GOOD GIRLS GO TO PARIS. Columbia Pictures, 1939. Melvyn Douglas, Joan Blondell, Walter Connolly, Alan Curtis, Joan Perry, Isabel Jeans. Director: Alexander Hall.

   A decent screwball type of comedy, one with a complicated plot, relatively speaking, and one that’s actually quite funny. Not of the side-splitting slapstick variety, but one that’s amusing all the way through.

GOOD GIRLS GO TO PARIS

   Melvyn Douglas plays a tweedy sort of visiting professor from England who befriends a waitress (Joan Blondell) who works at a hamburger joint close to campus.

   Her goal in life: to coerce a male student with a rich father who objects to their friendship to pay up with a trip to Paris. Blackmail? Yes, and Professor Brooke (that’s Douglas) tries his best to make her see the error of her ways.

   But here’s where a “flutter” somewhere inside her helps. That’s her conscience talking.
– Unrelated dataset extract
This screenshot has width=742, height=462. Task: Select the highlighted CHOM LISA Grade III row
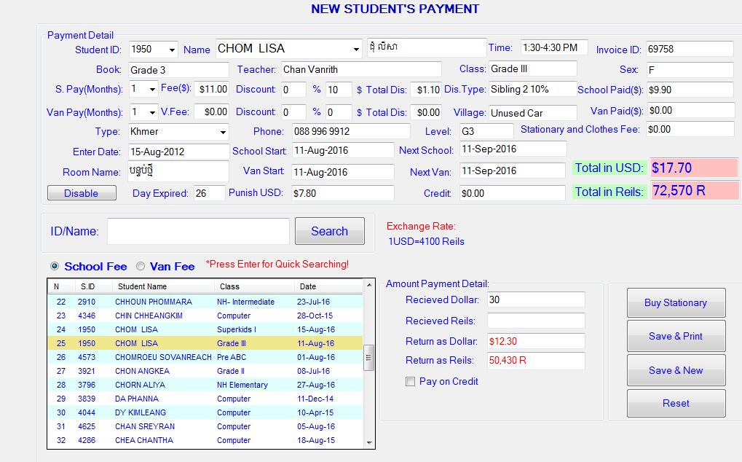pos(182,343)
   And here’s where it gets complicated. Brooke’s future brother-in-law is Jenny Swanson’s next target, and somehow she works her way into his home (and Brooke’s fiancée) before Brooke himself gets there before the wedding – mostly by ingratiating herself with the patriarch of the upscale Brand family, played with the utmost gusto by Walter Connolly, who’d rather be back home in Minnesota than in New York City and having to deal with the pair of spoiled socialites he has as children.

GOOD GIRLS GO TO PARIS

   It is difficult to say exactly how this not very unique storyline leads itself to humor, but it does. Both Melvyn Douglas and especially Joan Blondell lend their physical talents to the proceedings as well as using their lines to good advantage, acting and reacting.

   That Melvyn Douglas and Joan Blondell end up with other may come as a surprise to perhaps one or two viewers of this film, but it will be obvious to everyone else within the first five minutes. Nonetheless it is touch and go for them for a good long time.

[UPDATE]   Later the same day.   As perhaps even intermittent readers of this blog will recall, Douglas and Blondell also appeared together in There’s Always a Woman. It came out the year before (1938), and I reviewed it here.

   But I watched this one first, wrote this review, and forgot to post it until now. (This was back in April when I was having problems with my hip.) I thought the earlier film was a little too mean-spirited, but it was obviously the story and not the two co-stars, since (as you’ve just read) I found this one to be exactly what screwball comedies are supposed to be: a little wacky and fun to watch.

   Having also now read the comments on both movies posted on IMDB, there is also the possibility that I am out of step with (almost) everyone else. As the old saying goes, “Humor is a funny thing.”

   And, for whatever it’s worth, a note on IMDB says “Originally titled Good Girls Go To Paris, Too, but the censors objected.” Hmm. You’ll have to think about that one — but not too long.